Hayashi also noted that polls show more people support transgender rights than oppose them, and argued that the challenge is to turn that support into lasting power while centering joy and community as tools for survival.
The meeting unfolded as winter storm Fern approaches the East Coast. By Saturday evening, flight and Amtrak cancellations forced some participants to leave early, and some remained stranded in Washington as the storm ushered in some of the region’s coldest weather in years. The Washington Hilton offered extended discounts on lodging to attendees who were unable to depart on time.
Provided by: National LGBTQ Task Force
During the conference, defenderEqual Pride, the parent company of Equal Pride, was the conference’s media sponsor and was provided complimentary accommodation across the street from the Hilton at the Generator, a former Marriott property now operated as a boutique hostel. Despite the hostel designation, the modern room was spacious and comfortable, comparable to a Hilton room, and had a great view of Connecticut Avenue with the Washington Monument in the distance. During our stay, there was an unfortunate mechanical failure that left guests without hot water and basic comfort in the cold, but the generator staff were very frank and apologetic.
Outside of the formal program, participants were immersed in Washington’s LGBTQ+ community. The school district has the highest percentage of LGBTQ+ people in the United States. An estimated 14.3 percent of adults in Washington, D.C., identify as LGBTQ, according to a recent analysis by the Williams Institute at UCLA School of Law, and the city is home to 36 national and international LGBTQ+ organizations, according to Destination DC.

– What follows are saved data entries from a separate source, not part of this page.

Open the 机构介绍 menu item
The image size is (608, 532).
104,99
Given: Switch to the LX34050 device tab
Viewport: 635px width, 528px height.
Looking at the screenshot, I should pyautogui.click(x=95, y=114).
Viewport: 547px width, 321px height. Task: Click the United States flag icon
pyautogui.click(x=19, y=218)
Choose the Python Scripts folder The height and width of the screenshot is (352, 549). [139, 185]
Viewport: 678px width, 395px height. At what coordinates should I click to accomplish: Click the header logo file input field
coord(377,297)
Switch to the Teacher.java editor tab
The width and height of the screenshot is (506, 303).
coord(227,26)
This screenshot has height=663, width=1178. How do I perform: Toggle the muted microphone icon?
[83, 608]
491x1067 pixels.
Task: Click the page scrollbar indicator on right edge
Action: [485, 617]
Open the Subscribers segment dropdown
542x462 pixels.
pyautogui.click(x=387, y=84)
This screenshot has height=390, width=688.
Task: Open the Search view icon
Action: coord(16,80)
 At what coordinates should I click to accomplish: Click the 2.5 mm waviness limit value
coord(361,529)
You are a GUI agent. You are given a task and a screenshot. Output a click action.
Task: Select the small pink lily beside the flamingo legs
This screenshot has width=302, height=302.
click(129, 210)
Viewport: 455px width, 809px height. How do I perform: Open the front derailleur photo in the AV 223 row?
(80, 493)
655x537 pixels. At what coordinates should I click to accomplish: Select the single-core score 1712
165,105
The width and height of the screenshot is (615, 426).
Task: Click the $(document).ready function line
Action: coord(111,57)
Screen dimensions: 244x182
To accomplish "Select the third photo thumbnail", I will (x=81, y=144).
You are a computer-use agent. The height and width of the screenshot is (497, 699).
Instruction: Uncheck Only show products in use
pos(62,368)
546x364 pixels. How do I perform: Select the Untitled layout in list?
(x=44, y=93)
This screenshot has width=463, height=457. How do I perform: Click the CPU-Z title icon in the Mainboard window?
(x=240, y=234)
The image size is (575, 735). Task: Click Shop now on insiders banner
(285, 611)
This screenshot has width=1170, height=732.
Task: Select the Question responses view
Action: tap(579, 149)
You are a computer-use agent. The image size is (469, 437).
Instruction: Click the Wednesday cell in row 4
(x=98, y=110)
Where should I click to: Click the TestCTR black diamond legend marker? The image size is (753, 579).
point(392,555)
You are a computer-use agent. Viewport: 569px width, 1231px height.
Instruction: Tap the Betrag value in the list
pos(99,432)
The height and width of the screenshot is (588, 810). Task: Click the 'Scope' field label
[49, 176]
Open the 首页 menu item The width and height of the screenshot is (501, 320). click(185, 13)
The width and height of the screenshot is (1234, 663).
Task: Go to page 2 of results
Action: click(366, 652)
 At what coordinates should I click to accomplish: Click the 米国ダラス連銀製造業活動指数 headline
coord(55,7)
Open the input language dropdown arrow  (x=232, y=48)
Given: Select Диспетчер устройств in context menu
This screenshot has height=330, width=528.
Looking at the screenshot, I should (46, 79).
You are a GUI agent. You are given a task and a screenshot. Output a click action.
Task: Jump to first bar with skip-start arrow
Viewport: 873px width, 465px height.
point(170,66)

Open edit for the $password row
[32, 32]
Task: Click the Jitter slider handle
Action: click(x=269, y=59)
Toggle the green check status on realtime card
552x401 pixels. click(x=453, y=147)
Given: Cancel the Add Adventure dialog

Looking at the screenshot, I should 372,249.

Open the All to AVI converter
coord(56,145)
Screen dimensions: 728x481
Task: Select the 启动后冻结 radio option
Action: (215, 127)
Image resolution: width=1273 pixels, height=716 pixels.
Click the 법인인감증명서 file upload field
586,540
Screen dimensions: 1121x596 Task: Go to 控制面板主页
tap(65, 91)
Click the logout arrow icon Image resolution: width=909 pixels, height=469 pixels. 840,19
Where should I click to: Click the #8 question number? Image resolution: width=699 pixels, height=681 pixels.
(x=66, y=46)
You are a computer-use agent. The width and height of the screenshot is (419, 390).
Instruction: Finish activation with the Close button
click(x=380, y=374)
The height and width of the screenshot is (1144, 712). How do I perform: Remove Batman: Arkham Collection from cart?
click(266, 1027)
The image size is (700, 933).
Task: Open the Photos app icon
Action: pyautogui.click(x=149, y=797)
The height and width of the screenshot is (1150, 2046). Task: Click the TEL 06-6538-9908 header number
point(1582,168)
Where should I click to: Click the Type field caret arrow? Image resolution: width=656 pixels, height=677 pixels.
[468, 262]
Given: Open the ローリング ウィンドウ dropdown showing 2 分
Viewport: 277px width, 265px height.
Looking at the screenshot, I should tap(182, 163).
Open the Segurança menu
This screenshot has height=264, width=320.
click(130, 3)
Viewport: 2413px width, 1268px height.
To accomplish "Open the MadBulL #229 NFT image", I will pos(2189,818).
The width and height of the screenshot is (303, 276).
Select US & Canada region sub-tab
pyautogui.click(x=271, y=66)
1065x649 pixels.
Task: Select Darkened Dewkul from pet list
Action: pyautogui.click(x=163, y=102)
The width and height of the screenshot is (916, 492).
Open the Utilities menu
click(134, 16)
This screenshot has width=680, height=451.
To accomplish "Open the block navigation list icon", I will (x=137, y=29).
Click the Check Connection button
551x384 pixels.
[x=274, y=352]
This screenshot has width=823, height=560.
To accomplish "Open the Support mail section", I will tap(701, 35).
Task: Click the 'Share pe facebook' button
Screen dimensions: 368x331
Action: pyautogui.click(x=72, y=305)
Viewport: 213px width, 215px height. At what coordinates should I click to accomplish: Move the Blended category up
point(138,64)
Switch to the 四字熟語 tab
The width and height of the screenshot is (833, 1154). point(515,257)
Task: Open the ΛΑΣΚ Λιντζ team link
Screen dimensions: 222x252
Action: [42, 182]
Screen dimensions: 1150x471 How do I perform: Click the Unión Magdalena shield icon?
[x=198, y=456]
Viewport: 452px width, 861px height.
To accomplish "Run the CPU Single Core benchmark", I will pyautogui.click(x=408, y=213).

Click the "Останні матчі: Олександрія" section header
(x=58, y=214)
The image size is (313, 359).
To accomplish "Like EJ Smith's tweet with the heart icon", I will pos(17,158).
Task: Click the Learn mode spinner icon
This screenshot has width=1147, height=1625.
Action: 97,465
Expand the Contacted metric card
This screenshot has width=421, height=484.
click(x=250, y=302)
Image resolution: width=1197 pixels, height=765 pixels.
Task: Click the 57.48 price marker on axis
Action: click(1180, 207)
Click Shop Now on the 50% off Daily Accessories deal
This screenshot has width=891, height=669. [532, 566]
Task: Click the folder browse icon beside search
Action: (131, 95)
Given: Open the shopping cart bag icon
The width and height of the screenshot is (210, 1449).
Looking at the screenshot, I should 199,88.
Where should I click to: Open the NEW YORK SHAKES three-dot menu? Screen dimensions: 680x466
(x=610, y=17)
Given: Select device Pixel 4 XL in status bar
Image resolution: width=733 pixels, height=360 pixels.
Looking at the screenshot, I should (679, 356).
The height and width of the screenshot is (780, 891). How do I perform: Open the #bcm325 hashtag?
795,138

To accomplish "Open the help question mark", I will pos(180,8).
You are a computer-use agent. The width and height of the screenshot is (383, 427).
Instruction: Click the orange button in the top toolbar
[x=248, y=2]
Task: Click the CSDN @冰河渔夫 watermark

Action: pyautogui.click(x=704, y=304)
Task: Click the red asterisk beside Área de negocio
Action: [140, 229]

Provided by: National LGBTQ Task Force
The district is home to dozens of LGBTQ+-owned bars, restaurants, bookstores, fitness spaces, cultural institutions, and other small businesses, many concentrated around Dupont Circle, Logan Circle, Shaw, and U Street. Conference attendees filled the space throughout the week, reinforcing the gathering’s recurring themes that joy, connection, and physical presence are part of resistance, not a distraction from it.
As participants returned home, some behind schedule, organizers urged participants to forge new connections, share lessons learned, and practice care and rest as a political imperative.
The next “Creating Change” will be held in Louisville, Kentucky from January 27-31, 2027.